(Stored data entries)
——————
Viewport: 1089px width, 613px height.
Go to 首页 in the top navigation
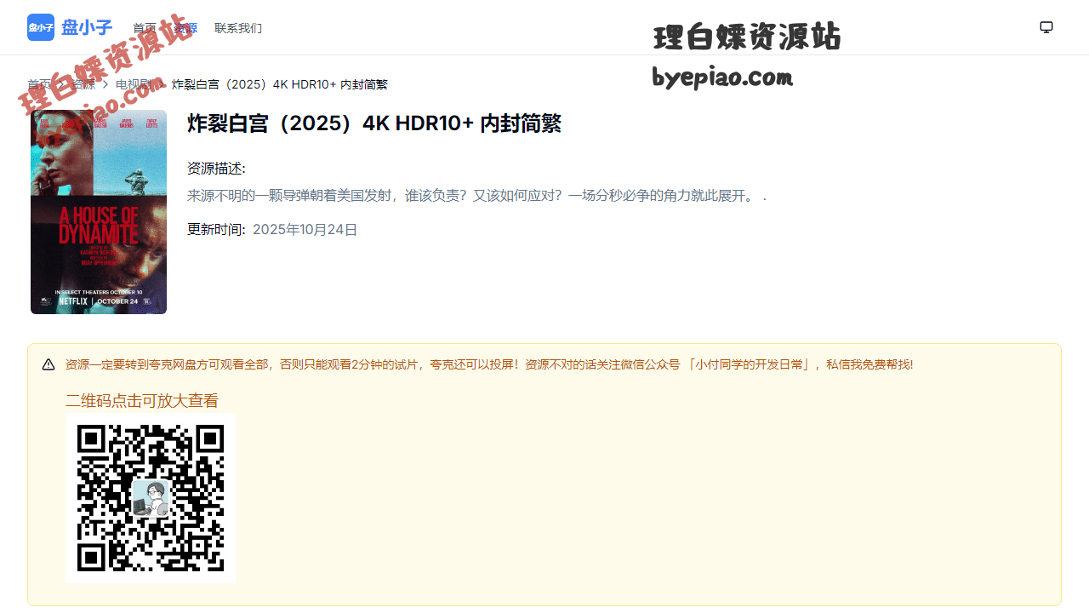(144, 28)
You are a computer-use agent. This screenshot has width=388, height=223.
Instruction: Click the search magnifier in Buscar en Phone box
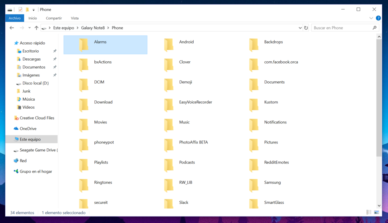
——————
Please transcribe exactly the lines from the one containing "Go to 首页 in the top navigation" through the final line of the data, including both, and nothing else. Pictures are to be left out.

Go to 首页 in the top navigation
(144, 28)
You are a computer-use agent. This screenshot has width=388, height=223.
Instruction: Click the search magnifier in Buscar en Phone box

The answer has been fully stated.